The elevator doors weren't fully open, but Dr. Steven Harter was already off and running.
"Here we go," he said to no one in particular, pushing up the glasses on his nose as he picked up speed.
That Summerlin Hospital scene is so routine that some nurses chant "Run, Forrest, Run" when Harter hustles by on his way to deliver a baby.
In his off time, the 51-year-old obstetrician laughs at the good-natured comparison to Forrest Gump, but right now he's stone-faced. Wearing sneakers, scrubs and a white coat, he sprints down the hallway to Chelsea Graham's room.
Moments before, he had learned that the heart rate of Graham's unborn child had dropped. Two weeks overdue with her second child, Graham, 25, had been in labor about 10 hours on this November day.
Harter, whose office adjoins the hospital, called a coordinator to make sure an operating room was open and an anesthesiologist and surgical team were standing by for an emergency cesarean section, by which Harter could deliver the fetus with a surgical incision through Graham's abdominal wall and uterus.
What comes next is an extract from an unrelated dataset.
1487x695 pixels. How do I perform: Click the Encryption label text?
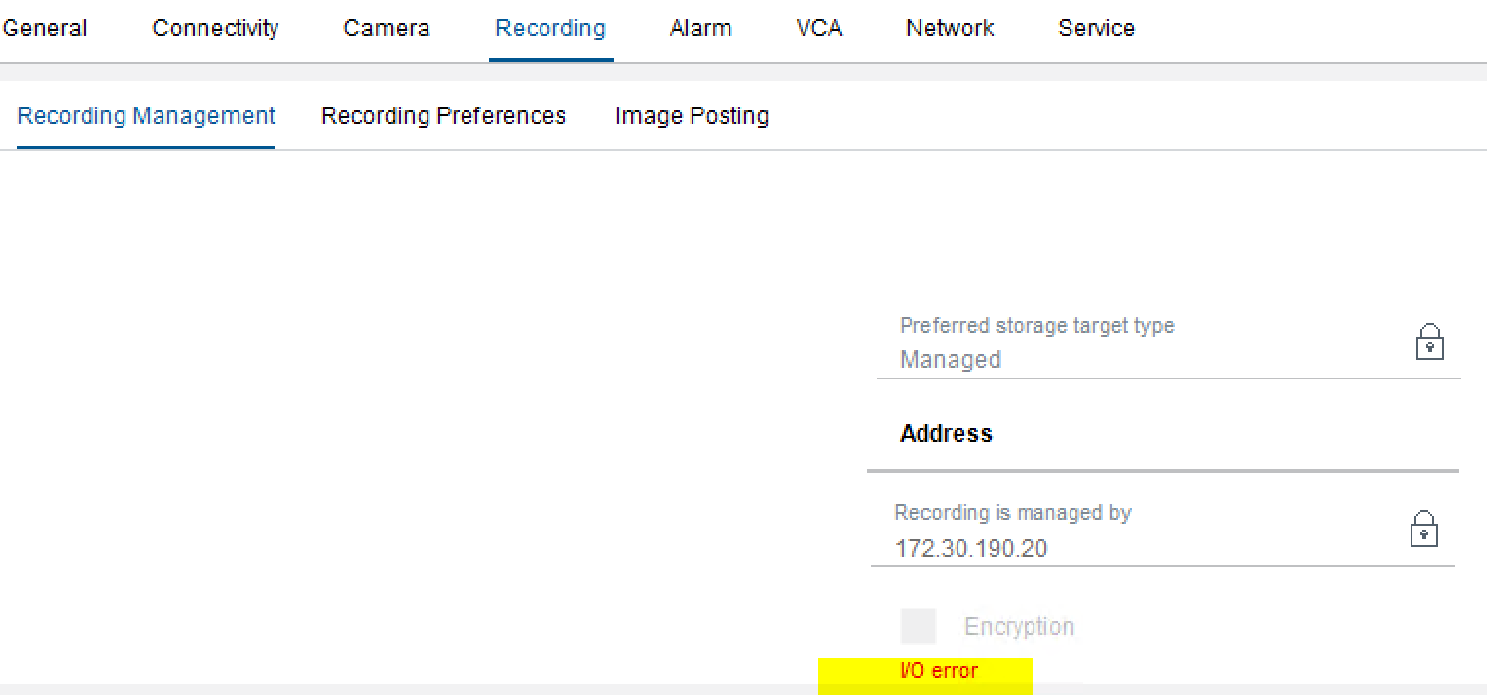pos(1019,626)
Her first child had been delivered by C-section, but this time Graham wanted what few Nevada women have an opportunity to experience -- a vaginal birth after a C-section. Obstetricians refer to this as a VBAC, and Harter had agreed to try to help Graham accomplish just that.
It's not without a small risk -- less than 1 percent of the time in such deliveries a life-threatening rupture can occur along the scar left by the previous cesarean, so the American College of Obstetricians and Gynecologists has issued safety guidelines that Harter carefully follows.
Harter, who slept at the hospital in case Graham ran into serious trouble with her labor, had told her that if there was any evidence of risk to her or the baby, he'd do another C-section.
A COMMON PROCEDURE
C-sections are the most common surgical procedure in American hospitals -- about one in three births come via a surgeon's scalpel -- with more than 1.4 million performed each year. In Nevada the practice is even more common, at 36 percent of births.
While the ideal rate of cesareans is not known, public health officials suggest an appropriate number of no higher than 15 percent, largely because C-sections pose a risk of surgical complications and a greater chance of problems or death for both mother and baby.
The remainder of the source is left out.